Passage provided:
By Rebecca Adams, CQ HealthBeat Associate Editor

July 7, 2011 -- Supporters and critics of the Independent Payment Advisory Commission (IPAB), which will recommend Medicare payment cuts when it starts work in 2014, are gearing up for a marathon debate over the issue in two House hearings next week.

The House Budget Committee will start the action on Tuesday with a hearing featuring Health and Human Services Secretary Kathleen A. Sebelius.

Four panels of witnesses—with three House members and a senator on the first panel, followed on the second round by Sebelius—are scheduled to testify at a House Energy and Commerce Health Subcommittee hearing Wednesday.

Beginning in 2014, the commission, which was created in the health care law (PL 111-148, PL 111-152), will have the authority to issue recommendations to cut Medicare spending if it exceeds certain levels. Those recommendations would become law unless Congress overrides them.

Republicans have ramped up their criticism of the board for having too much power and too little oversight, as have health advocacy organizations.

Supporters of the commission say that it will play an important role in restraining the growth of Medicare spending.

Interest groups are planning events around the hearing and sending letters to committee members in advance of the discussion. For example, the Heritage Foundation is sponsoring a forum on Tuesday entitled, “IPAB and Rationing Vs. Choice and Competition.”

Dataset entries:

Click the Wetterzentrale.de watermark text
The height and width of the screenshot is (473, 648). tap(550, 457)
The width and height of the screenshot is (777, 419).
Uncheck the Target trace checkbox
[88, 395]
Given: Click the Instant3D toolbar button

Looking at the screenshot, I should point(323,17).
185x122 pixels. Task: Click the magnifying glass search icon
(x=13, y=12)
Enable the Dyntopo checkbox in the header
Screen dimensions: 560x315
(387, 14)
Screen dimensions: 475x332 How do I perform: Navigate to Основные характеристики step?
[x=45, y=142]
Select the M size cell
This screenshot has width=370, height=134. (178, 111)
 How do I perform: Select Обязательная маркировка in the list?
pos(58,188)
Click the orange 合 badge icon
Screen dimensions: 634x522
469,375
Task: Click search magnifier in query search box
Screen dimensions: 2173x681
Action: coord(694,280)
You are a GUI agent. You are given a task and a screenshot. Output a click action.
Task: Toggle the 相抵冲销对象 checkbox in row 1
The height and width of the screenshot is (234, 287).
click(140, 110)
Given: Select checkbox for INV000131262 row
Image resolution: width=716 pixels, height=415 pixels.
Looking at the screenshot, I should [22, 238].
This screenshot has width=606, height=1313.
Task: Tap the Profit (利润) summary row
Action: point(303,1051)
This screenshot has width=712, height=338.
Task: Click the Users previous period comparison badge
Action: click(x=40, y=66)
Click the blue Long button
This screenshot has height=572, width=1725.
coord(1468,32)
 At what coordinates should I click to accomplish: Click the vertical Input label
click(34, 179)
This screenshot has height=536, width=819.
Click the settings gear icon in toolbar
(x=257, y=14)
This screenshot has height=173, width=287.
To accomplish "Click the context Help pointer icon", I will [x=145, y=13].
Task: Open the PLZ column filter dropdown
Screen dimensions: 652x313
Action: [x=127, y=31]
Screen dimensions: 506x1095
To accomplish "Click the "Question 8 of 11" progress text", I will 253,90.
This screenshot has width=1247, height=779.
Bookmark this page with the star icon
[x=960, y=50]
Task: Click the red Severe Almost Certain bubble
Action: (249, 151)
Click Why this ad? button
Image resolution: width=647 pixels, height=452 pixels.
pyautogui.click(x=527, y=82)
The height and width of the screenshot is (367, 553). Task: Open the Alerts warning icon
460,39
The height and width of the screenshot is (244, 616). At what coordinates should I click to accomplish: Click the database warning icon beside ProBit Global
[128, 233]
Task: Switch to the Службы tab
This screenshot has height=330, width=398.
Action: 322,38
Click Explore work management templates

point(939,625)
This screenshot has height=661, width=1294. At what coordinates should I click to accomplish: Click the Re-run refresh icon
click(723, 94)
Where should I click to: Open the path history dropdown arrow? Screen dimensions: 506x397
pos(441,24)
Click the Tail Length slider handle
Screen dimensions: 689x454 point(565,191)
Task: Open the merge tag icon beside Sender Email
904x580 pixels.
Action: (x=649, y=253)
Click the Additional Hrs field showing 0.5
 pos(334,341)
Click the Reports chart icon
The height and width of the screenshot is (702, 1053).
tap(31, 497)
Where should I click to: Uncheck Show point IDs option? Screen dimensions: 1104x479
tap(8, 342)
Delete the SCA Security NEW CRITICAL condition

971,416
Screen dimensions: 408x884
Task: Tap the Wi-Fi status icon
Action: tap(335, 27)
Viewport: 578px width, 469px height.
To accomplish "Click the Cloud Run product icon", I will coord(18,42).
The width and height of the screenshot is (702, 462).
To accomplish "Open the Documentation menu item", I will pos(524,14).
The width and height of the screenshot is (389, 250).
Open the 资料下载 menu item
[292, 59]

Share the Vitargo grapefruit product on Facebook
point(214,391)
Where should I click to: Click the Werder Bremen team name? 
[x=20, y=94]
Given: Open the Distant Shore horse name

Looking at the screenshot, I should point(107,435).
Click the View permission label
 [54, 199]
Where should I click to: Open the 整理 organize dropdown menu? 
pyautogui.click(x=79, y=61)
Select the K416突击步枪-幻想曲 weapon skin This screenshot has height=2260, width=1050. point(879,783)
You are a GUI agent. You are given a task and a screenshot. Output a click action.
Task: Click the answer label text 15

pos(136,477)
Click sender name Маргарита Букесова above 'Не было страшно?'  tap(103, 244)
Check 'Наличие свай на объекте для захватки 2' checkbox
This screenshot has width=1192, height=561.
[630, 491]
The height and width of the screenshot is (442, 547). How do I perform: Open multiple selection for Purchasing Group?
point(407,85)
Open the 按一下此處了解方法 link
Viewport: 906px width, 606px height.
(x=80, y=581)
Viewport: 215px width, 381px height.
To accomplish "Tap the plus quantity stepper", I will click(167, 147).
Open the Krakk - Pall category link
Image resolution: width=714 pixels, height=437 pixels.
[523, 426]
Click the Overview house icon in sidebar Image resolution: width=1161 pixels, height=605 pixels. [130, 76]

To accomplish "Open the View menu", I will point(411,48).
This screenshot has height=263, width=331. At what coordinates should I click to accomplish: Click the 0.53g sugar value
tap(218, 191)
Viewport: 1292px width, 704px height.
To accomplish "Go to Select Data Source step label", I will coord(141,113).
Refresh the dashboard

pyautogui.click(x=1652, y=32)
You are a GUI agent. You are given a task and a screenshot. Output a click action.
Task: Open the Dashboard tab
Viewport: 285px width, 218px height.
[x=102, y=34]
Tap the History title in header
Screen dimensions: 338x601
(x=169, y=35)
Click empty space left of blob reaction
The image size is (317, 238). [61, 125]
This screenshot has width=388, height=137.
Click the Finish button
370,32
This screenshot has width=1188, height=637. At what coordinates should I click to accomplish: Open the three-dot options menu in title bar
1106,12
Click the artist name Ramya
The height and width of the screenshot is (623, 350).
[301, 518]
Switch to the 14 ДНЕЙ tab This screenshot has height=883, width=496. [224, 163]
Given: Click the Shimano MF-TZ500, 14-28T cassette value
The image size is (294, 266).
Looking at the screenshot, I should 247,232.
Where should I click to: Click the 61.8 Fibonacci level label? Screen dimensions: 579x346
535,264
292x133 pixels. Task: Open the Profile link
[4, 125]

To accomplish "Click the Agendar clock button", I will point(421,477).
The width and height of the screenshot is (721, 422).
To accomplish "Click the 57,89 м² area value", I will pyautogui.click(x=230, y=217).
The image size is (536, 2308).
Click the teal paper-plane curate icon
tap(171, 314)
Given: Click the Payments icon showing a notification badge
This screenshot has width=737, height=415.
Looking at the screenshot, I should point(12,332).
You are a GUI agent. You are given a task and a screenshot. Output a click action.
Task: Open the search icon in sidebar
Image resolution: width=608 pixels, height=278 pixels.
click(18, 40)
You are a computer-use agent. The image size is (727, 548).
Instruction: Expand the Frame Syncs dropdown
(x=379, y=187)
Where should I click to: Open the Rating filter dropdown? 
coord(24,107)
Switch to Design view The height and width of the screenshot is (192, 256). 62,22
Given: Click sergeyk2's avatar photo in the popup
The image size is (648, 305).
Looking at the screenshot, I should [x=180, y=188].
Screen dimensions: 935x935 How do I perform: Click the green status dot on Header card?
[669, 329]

Questions to answer:
- A) Print the portion of the IPAB article that opens with the words containing "By Rebecca Adams, CQ" and closes with "Subcommittee hearing Wednesday.".
- B) According to the IPAB article, which House committee will open the action on Tuesday with a hearing featuring Kathleen A. Sebelius?
- C) Write the next part of the IPAB article, picking up after its final sentence.
None of the data has any bearing on this work.

Answers to this exercise:
- A)
By Rebecca Adams, CQ HealthBeat Associate Editor

July 7, 2011 -- Supporters and critics of the Independent Payment Advisory Commission (IPAB), which will recommend Medicare payment cuts when it starts work in 2014, are gearing up for a marathon debate over the issue in two House hearings next week.

The House Budget Committee will start the action on Tuesday with a hearing featuring Health and Human Services Secretary Kathleen A. Sebelius.

Four panels of witnesses—with three House members and a senator on the first panel, followed on the second round by Sebelius—are scheduled to testify at a House Energy and Commerce Health Subcommittee hearing Wednesday.

- B) The House Budget Committee.

- C)
The American Medical Association sent letters supporting bills (S 668 and HR 452) that would repeal the commission’s power. The measures were authored by Sen. John Cornyn, R-Texas, and Rep. Phil Roe, R-Tenn.

Another medical provider group that supported the overall law wrote to the House committees to express its concerns about the commission.

"The IPAB would operate under a requirement of creating savings through reductions in Medicare spending, independent of fundamental reforms that would advance long-term improvements in quality, safety, and efficiency. By prohibiting IPAB from altering coverage and benefits for beneficiaries,” wrote Karen J. Nichols, president of the American Osteopathic Association. “Finally, IPAB contributes to the concept of fragmentation by ignoring the growing trend of care being delivered in ambulatory versus inpatient settings.”